Passei o ano inteiro lendo trechos do livro “Clara Nunes – Guerreira da Utopia”, de Vagner Fernandes. Não, o livro não é ruim, pelo contrário, é uma história instigante de alguém que criou a si própria, mudou tudo e ganhou a todos. É a história de Clara Francisca, mineira, que virou Clara Nunes, brasileira. Brasileiríssima.

Em sua narrativa, Vagner abre espaço para todos aqueles que conviveram com a cantora Clara Nunes, mas também com a Clara mulher, fã, ídolo, irmã, amiga, esposa. Criou merecidos floreios, destrinchou uma infância pobre, seu apogeu pela Música Popular Brasileira (da música romântica, passando pelo forró e pelo samba, sua marca) e a apoteose. A vida de Clara foi um samba, partido de altíssimo nível, que deixou seus registros em muitos outros ritmos.

Quando li o capítulo que conta sobre sua morte, fiquei voltando ao início, como se tentasse mudar o fato consumado. Talvez por ser muito difícil de acreditar que tudo aquilo que foi Clara tenha se esvaecido por tão pouco. Como não pôde ser mãe (devido a cistos no útero), sobrou-nos da cantora sua voz, seu misticismo, sua figura marcante. Não tenho como ponderar a comoção que sua partida gerou, aos 39, mas sendo ela tão presente e baseada nos relatos do autor, arrisco-me a dizer que foi uma perda irreparável. Primeiro, por que ela não deixou herdeiros sangüíneos nem musicais; segundo, por que ninguém, jamais, conseguiu imita-la. Ficou um enorme vácuo.
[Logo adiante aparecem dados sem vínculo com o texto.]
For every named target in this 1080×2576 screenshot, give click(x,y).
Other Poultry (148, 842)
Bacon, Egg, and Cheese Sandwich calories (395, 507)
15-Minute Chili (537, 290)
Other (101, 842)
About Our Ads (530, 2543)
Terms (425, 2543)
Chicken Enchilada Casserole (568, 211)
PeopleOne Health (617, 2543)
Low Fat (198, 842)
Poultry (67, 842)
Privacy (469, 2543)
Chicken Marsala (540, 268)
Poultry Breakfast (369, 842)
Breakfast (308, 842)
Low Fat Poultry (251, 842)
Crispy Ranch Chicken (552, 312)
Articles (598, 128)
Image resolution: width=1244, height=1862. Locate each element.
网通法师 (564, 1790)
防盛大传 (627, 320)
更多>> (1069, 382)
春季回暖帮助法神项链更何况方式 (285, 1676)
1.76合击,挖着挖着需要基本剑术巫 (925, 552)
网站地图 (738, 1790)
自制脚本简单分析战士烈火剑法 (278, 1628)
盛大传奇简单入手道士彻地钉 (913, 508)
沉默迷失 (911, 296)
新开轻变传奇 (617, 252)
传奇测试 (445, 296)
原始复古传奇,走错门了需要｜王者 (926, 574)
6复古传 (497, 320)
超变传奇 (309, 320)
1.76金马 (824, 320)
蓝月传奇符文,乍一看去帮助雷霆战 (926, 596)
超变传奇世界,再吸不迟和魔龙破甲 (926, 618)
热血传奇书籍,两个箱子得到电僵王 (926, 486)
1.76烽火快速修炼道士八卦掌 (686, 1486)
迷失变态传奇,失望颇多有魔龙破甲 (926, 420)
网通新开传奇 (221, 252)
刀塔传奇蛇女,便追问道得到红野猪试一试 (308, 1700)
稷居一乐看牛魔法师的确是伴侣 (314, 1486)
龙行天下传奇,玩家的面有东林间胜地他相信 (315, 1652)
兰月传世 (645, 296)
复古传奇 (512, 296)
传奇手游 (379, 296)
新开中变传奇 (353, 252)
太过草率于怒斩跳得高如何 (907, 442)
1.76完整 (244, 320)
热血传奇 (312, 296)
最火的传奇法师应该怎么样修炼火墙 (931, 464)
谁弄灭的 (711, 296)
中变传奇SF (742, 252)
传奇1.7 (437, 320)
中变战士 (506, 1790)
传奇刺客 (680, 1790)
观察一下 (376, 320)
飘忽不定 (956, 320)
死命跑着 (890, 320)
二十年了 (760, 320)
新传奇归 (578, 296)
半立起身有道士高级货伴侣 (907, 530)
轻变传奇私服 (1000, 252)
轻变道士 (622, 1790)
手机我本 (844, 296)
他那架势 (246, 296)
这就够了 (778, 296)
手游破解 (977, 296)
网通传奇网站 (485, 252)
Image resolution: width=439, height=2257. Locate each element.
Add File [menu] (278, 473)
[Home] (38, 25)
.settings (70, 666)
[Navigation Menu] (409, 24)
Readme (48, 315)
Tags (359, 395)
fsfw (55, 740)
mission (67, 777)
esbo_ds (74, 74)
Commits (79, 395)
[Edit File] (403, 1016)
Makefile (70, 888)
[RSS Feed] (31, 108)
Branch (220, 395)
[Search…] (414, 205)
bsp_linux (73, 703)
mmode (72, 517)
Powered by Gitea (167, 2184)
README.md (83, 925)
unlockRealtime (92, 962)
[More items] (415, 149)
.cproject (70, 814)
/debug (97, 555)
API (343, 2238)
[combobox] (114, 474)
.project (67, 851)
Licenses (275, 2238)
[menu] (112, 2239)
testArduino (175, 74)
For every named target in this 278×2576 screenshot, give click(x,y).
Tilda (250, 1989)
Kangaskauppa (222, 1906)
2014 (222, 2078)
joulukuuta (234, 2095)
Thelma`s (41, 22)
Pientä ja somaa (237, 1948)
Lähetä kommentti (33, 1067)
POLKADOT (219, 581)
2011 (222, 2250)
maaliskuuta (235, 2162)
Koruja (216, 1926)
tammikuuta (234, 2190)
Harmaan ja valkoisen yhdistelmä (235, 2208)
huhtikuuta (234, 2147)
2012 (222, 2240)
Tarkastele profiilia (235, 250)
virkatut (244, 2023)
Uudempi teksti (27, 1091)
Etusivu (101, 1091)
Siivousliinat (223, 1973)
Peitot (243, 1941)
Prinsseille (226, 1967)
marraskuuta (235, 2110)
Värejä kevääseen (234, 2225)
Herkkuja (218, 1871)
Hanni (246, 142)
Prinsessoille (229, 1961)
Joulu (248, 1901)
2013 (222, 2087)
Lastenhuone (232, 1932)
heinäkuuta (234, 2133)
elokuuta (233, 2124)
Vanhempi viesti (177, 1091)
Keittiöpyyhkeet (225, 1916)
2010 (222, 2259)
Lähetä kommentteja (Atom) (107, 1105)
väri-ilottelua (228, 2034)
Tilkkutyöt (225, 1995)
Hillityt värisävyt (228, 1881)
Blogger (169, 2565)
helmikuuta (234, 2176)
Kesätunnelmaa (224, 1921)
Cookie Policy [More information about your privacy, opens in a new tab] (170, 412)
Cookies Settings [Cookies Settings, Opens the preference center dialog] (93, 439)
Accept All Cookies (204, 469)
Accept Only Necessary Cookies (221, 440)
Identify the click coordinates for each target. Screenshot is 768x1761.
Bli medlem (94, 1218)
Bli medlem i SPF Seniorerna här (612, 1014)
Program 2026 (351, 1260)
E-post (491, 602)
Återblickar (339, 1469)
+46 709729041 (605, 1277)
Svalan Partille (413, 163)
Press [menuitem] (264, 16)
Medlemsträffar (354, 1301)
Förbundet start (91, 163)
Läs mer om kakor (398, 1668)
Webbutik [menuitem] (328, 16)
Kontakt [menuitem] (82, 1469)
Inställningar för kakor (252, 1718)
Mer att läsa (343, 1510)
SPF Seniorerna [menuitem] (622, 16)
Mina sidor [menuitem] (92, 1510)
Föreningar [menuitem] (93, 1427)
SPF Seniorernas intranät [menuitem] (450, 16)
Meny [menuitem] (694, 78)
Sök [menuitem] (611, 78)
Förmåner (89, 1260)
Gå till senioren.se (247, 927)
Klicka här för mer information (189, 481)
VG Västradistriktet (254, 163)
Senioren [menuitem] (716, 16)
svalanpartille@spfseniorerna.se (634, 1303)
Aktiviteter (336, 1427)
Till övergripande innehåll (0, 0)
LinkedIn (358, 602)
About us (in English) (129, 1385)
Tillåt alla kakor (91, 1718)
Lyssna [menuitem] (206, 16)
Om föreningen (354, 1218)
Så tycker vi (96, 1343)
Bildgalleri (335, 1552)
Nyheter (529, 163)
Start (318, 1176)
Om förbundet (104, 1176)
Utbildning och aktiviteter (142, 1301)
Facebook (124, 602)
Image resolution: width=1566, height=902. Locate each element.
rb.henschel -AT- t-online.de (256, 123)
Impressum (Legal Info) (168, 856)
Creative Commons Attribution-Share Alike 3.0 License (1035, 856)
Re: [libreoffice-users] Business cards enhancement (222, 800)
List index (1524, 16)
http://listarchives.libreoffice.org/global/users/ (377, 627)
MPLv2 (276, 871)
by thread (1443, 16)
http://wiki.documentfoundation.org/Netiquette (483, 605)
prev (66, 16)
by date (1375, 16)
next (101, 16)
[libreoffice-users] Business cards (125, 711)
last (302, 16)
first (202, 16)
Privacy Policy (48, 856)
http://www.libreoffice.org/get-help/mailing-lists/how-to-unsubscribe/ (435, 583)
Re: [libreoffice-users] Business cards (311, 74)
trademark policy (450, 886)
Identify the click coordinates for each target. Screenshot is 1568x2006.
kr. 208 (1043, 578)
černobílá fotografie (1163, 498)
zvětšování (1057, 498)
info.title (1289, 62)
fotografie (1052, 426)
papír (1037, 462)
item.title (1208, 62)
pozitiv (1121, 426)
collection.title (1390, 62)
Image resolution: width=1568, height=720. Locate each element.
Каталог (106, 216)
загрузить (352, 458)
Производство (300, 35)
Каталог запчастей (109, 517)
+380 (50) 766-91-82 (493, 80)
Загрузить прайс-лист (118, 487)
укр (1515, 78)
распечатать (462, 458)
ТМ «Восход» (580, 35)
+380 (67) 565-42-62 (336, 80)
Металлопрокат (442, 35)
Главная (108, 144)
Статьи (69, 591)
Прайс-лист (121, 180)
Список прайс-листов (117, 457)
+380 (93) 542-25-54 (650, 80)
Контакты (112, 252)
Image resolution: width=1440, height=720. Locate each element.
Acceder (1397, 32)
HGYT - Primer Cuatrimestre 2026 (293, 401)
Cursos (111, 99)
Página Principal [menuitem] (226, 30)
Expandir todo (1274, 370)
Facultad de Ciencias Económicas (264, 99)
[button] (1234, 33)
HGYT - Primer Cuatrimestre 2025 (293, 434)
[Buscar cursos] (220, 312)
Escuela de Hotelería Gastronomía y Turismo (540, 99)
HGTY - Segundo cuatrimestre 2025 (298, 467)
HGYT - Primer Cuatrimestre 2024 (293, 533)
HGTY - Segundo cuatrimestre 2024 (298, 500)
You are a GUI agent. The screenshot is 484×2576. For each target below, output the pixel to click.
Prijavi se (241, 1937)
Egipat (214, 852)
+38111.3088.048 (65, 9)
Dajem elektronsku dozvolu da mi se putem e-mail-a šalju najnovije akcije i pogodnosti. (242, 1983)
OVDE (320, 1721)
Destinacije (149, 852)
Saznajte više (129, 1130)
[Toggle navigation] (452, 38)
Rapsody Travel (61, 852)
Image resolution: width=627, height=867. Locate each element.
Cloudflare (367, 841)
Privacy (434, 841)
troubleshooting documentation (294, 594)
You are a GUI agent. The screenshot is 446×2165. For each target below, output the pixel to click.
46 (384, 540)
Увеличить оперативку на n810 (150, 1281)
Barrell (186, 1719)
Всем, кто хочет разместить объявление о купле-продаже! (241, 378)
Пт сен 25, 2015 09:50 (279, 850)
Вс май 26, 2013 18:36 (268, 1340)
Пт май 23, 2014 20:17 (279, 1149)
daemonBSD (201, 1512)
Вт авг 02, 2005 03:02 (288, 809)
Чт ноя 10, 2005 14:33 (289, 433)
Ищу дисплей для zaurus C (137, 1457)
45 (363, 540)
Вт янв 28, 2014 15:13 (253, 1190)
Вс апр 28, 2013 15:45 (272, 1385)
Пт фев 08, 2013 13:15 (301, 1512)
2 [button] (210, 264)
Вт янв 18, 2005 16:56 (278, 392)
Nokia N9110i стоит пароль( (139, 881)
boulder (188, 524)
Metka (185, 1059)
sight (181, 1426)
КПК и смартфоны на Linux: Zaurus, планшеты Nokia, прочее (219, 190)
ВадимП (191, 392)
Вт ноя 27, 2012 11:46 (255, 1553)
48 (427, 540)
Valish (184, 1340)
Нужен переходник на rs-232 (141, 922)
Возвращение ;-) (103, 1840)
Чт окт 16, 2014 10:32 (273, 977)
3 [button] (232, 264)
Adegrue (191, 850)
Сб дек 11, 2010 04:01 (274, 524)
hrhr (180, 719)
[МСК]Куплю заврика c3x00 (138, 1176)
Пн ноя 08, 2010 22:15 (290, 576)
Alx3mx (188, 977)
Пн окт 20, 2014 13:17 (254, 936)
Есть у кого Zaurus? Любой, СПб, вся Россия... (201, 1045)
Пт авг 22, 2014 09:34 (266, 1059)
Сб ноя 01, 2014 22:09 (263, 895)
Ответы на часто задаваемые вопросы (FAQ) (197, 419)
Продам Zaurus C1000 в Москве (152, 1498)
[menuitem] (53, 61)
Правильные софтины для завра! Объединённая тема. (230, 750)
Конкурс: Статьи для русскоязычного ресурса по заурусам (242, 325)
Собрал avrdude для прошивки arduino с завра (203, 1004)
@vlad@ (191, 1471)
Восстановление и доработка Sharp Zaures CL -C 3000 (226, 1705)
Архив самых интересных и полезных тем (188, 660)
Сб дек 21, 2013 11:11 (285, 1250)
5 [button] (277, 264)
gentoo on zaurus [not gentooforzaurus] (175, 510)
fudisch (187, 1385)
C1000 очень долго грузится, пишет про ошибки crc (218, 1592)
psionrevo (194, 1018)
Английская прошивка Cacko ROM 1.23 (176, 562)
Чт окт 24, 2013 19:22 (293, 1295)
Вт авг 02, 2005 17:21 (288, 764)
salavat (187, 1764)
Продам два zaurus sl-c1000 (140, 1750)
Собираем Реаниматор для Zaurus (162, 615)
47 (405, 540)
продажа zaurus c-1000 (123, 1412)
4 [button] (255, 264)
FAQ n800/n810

Em tempo: Clara Nunes morreu em abril de 1983, depois de sofrer um choque anafilático durante uma cirurgia de varizes. Passou 28 dias em coma até ser declarada morta pelos médicos. Curandeiros, rezadeiras, pais-de-santo, gente de todo tipo de amontoou no hospital querendo levar cura à cantora.

Tudo bem. Não houve quem substituísse Maysa ou Elis (apesar de Maria Rita). Também não enxergo suplentes para Gal, Betânia, Nana Caymmi. Talvez estejamos numa entressafra, salvo algumas minguadas exceções.

Abaixo, um dos grandes sucessos de Clara, Feira de Mangaio. Excelente interpretação de alguém que cantava com gosto e com alma. "Clara Nunes - Guerreira da Utopia" é uma leitura mais que recomendada àqueles que apreciam a boa música.


Salve Clara Nunes!


Sobre Clara:

“À Clara foi negado o direito de ter um filho. À Clara foram negados tantos direitos em troca dos aplausos que ganhou aqui e pelos cantos do mundo”


Tom de Clara:

“Você passa, eu acho graça/ Nessa vida tudo passa e você também passou...”


Clara, por Clara

“Cantar pra mim é como respirar, eu não saberia viver sem isso.”